Standard & Poor’s has agreed to pay about $1.38 billion to settle allegations that it contributed to the 2007-08 financial crisis by issuing inflated ratings for mortgage-backed securities in order to win more business.
The settlement resolves a U.S. Department of Justice lawsuit against S&P, along with the similar suits of 19 states and the District of Columbia, all of which were filed over the credit-rating agency’s alleged role in the financial collapse. The securities included residential MBS and collateralized debt obligations.
“As S&P admits under this settlement, company executives complained that the company declined to downgrade underperforming assets because it was worried that doing so would hurt the company’s business,” U.S. Attorney General Eric Holder said in a news release. “While this strategy may have helped S&P avoid disappointing its clients, it did major harm to the larger economy, contributing to the worst financial crisis since the Great Depression.”

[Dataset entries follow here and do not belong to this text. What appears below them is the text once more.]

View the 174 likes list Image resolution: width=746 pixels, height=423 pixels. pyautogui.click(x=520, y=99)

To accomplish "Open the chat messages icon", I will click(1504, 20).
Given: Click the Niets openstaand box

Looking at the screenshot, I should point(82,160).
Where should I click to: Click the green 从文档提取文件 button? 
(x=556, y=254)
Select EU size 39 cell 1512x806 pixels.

Half of the $1.375 billion payment — or $687.5 million — is a penalty to be paid to the federal government and is the largest penalty of its kind ever paid by a rating agency. The remaining $687.5 million will be divided among the states and the District of Columbia.
“Today’s announcement is the latest result of our dedicated effort to address misconduct of every kind that contributed to the financial crisis,” said Acting Associate Attorney General Delery.
According to a congressional report on the causes of the financial crisis, S&P and Moody’s issued ratings that made risky mortgage-backed securities appear to be safe investments. The report concluded that the firms then triggered the crisis when they were forced to downgrade the inflated ratings.
But the settlement announced Tuesday was greeted with outrage from those who believe the Justice Department has let Wall Street off the hook in its handling of corporate crime cases.
“S&P got off cheap and the fact that none of the people in charge of the company at the time are going to jail tells you it’s business as usual between Washington and Wall Street,” Bill Saporito wrote on Time.com.
Bartlett Naylor of the Public Citizen advocacy group told Corporate Crime Reporter that while S&P was one of the “essential cogs in the wheel of financial destruction,” it walked away with a “traffic fine.”